Espaço Universidade 21.07.2022 20:37
Por Vítor Rosa

Desde a origem, as funções sociais do desporto são reivindicadas nos discursos humanistas dos “Coubertinianos”. Admite-se que a problemática da prevenção e da inserção social pelo desporto surge, em França, no início dos anos 1980, e um pouco mais tarde em Portugal.

Chamamos de “ações de prevenção e de inserção pelo desporto” ao amplo conjunto de dispositivos do Estado, muitas vezes (des)articulados com as políticas municipais, os programas de ação (desenvolvidos pelas federações desportivas) e os projetos locais que se intitulam de “socio-desportivos”, de “integração”, de “inserção”, de “prevenção”, de “socialização”, de “educação”, etc., pelo desporto.
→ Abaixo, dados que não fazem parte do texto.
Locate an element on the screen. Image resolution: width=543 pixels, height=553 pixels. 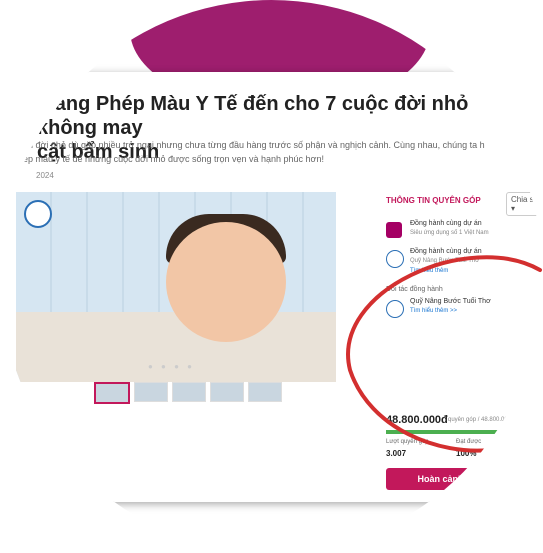
stat-label: Đã đạt mục t is located at coordinates (524, 442).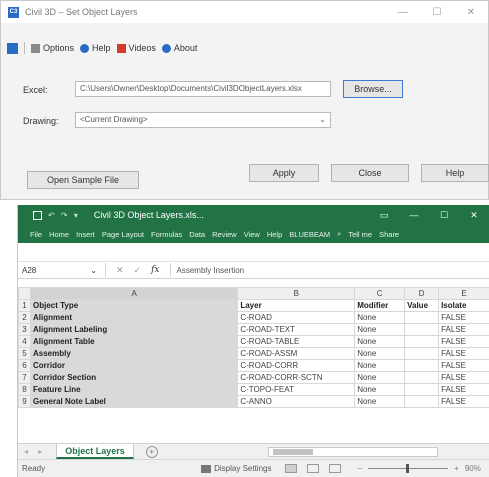 The height and width of the screenshot is (477, 489). Describe the element at coordinates (24, 402) in the screenshot. I see `row-header: 9` at that location.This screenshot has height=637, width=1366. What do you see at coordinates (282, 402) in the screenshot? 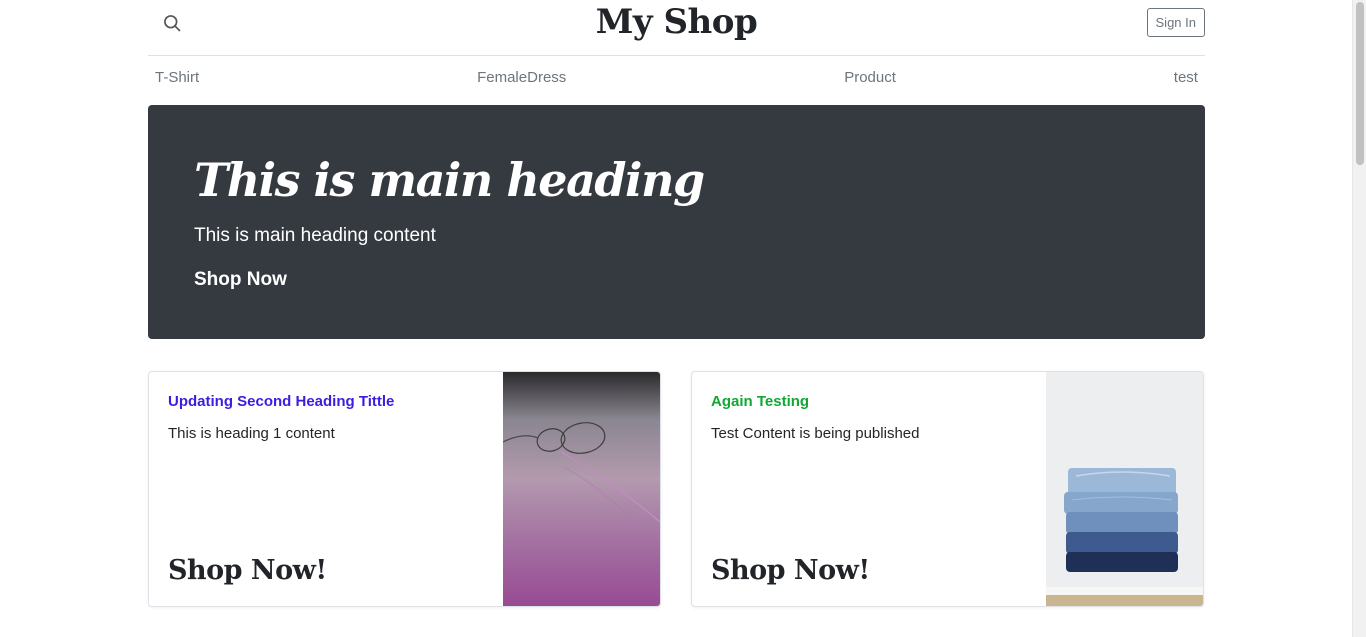
I see `card-title: Updating Second Heading Tittle` at bounding box center [282, 402].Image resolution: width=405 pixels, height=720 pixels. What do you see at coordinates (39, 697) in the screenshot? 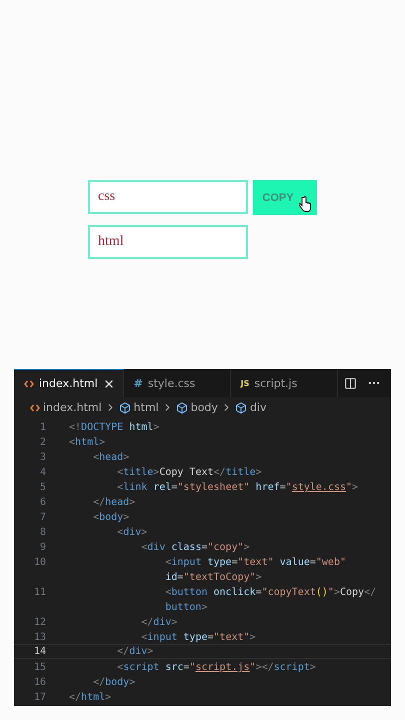
I see `line-number: 17` at bounding box center [39, 697].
A escolha da terminologia reenvia para a dificuldade de se indicar o público-alvo (jovens estrangeiros, jovens oriundos da emigração, jovens dos bairros problemáticos, jovens difíceis…). Eles confirmam também a dificuldade e a incapacidade recorrente da sociedade portuguesa (e não só!) a reconhecer o problema identitário desses jovens, de os acompanhar num eventual processo de inserção e de assegurar um desenvolvimento equilibrado dos territórios.
 

A diversidade das práticas desportivas é também reivindicada em nome da abertura cultural e da democratização do acesso. Mas a porta de acesso fecha-se, muitas vezes, por razões económicas e pela incompatibilidade dos habitus. E isso cria frustração. A escolha dos beneficiários das ações é um dos elementos importantes da diversidade de projetos. A primeira variável e a idade. A segunda variável é o sexo. Os projetos são muitas vezes dedicados aos rapazes, mesmo quando se dizem abertos a ambos os sexos.

Há que repensar muitos dos projetos que são levados a cabo.


Vítor Rosa

Sociólogo, Pós-Doutorado em Sociologia e em Ciências do Desporto, Doutor em Educação Física e Desporto, Ramo Didática.